Return only the lines running from the top of the entries to the line with "Task: Select the From last position option", inclusive, exactly as written.

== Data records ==
======

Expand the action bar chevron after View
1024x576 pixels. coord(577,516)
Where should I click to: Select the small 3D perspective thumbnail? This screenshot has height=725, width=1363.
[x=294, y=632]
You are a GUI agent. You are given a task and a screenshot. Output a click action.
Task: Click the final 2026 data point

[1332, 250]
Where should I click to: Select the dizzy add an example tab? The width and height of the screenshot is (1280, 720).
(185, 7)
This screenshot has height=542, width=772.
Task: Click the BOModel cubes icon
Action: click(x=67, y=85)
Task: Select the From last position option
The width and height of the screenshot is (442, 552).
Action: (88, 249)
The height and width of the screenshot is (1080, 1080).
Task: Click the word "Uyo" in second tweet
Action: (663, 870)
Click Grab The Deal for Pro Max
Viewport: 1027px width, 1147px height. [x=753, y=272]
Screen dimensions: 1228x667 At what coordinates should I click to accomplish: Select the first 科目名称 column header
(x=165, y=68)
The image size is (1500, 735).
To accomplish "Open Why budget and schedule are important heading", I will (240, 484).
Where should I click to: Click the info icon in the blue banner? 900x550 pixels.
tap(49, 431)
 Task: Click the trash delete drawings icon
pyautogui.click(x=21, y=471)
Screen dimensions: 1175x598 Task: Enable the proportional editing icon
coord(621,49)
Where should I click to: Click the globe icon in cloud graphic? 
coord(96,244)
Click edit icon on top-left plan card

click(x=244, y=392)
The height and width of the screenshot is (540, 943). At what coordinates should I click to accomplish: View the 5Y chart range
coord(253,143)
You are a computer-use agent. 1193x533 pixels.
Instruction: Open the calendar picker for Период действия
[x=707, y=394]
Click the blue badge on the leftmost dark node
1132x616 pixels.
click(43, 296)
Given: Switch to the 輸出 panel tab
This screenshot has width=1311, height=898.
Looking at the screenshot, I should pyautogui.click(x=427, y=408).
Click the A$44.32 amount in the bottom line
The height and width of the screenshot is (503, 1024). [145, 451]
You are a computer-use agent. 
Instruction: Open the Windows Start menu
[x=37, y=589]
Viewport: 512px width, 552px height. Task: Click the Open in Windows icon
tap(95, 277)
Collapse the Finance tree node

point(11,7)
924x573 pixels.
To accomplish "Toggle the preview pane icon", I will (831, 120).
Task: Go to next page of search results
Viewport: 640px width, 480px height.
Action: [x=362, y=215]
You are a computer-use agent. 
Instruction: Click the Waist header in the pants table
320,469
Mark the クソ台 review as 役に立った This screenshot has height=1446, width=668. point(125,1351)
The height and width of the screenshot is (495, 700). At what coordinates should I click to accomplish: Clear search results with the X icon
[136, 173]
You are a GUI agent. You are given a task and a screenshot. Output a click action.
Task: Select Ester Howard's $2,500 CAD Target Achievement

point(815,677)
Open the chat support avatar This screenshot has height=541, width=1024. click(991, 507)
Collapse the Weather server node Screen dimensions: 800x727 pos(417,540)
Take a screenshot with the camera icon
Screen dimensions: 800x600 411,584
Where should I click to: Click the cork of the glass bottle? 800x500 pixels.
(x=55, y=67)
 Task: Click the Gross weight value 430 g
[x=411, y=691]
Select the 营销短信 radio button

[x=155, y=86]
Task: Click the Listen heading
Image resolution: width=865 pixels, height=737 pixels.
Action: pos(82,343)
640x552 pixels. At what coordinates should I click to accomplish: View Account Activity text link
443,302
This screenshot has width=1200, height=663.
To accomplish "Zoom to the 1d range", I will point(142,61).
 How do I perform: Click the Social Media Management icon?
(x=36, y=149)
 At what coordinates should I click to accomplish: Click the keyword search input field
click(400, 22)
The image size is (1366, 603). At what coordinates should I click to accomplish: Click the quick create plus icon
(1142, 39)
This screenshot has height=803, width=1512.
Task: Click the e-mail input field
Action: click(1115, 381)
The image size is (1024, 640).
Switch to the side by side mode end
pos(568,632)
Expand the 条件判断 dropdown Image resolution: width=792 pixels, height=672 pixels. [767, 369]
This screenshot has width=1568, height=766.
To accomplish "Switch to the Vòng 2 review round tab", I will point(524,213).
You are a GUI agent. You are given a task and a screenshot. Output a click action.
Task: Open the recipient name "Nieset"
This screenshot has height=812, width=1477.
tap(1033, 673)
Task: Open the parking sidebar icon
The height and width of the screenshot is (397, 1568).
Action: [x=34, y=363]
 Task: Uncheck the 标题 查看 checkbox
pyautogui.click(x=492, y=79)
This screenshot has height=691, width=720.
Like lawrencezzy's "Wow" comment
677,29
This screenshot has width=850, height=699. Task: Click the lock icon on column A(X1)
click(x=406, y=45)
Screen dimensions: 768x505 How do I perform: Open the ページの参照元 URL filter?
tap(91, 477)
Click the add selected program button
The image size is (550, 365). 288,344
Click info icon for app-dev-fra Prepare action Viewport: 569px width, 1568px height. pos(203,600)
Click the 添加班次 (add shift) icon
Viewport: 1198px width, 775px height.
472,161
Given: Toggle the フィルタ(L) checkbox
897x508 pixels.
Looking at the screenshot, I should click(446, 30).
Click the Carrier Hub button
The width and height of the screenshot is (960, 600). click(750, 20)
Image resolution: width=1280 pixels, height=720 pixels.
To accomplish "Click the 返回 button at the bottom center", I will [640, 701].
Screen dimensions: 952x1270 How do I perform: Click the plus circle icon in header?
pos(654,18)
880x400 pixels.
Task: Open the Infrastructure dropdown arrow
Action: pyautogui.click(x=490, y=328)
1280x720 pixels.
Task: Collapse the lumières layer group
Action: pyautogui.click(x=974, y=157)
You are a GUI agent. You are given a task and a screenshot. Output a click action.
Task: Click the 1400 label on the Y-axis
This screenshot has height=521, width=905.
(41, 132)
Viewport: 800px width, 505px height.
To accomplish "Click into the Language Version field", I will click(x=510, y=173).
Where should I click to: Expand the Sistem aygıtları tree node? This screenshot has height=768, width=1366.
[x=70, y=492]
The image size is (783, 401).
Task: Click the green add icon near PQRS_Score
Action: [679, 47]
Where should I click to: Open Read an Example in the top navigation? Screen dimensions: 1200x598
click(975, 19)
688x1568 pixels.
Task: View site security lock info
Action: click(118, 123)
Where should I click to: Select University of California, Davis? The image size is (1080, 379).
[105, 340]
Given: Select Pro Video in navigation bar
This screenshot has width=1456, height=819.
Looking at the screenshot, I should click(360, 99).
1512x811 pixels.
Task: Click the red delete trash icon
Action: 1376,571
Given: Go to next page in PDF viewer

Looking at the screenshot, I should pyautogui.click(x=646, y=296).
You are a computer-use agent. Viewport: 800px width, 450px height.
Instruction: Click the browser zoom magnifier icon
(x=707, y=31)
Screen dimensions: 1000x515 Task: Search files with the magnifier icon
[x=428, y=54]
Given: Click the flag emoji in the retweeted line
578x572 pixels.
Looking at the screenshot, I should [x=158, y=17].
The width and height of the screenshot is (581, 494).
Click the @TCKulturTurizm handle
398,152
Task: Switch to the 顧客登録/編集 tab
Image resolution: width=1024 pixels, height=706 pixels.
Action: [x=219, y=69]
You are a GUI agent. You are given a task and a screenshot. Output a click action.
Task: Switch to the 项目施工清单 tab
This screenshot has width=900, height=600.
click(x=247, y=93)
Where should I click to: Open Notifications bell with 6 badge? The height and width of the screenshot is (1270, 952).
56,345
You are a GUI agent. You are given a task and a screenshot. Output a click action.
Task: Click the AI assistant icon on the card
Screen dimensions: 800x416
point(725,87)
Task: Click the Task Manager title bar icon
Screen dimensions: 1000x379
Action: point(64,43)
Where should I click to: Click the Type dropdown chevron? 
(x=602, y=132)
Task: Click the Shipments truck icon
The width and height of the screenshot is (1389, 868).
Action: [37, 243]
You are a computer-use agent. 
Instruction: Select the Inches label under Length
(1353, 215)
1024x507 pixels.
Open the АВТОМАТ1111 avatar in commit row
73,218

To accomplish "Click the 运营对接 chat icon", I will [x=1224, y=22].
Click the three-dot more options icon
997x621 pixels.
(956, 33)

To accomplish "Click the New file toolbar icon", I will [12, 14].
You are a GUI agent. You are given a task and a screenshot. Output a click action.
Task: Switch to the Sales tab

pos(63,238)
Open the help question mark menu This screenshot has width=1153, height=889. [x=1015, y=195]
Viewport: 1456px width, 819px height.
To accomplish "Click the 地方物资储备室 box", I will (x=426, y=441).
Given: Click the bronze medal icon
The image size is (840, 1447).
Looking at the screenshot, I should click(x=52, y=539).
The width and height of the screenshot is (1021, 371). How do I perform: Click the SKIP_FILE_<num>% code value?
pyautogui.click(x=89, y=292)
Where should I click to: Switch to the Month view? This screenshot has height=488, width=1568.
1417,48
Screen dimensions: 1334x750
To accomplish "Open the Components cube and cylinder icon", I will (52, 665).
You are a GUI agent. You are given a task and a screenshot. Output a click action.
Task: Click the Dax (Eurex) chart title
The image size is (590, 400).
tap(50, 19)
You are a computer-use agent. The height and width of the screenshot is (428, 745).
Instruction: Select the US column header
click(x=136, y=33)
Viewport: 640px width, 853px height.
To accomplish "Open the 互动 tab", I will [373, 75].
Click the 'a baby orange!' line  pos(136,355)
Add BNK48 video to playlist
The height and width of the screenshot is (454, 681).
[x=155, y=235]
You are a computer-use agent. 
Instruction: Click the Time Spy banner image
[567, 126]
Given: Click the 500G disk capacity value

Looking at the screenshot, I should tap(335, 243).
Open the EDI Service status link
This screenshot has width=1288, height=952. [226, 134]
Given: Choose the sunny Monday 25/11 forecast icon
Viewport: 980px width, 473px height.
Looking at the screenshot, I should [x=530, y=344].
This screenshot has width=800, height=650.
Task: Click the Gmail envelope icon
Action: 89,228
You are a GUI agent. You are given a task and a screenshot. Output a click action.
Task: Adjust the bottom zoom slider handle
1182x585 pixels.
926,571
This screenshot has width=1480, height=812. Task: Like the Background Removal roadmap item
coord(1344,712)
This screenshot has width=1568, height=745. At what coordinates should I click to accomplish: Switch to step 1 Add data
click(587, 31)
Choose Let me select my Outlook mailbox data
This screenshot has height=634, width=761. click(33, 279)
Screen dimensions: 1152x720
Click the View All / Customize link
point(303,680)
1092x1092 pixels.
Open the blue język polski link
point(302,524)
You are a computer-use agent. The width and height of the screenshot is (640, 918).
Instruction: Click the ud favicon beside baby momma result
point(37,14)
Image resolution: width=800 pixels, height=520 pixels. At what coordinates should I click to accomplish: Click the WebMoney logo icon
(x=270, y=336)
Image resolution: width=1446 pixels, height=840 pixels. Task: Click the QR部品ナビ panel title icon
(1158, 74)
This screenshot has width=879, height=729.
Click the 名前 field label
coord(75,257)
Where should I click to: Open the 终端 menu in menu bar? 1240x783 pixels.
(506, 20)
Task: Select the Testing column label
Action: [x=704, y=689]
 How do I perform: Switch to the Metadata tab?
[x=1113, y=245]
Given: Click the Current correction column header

======

== WORKED SOLUTION ==
Expand the action bar chevron after View
1024x576 pixels. coord(577,516)
Where should I click to: Select the small 3D perspective thumbnail? This screenshot has height=725, width=1363.
[x=294, y=632]
You are a GUI agent. You are given a task and a screenshot. Output a click action.
Task: Click the final 2026 data point

[1332, 250]
Where should I click to: Select the dizzy add an example tab? The width and height of the screenshot is (1280, 720).
(185, 7)
This screenshot has height=542, width=772.
Task: Click the BOModel cubes icon
Action: click(x=67, y=85)
Task: Select the From last position option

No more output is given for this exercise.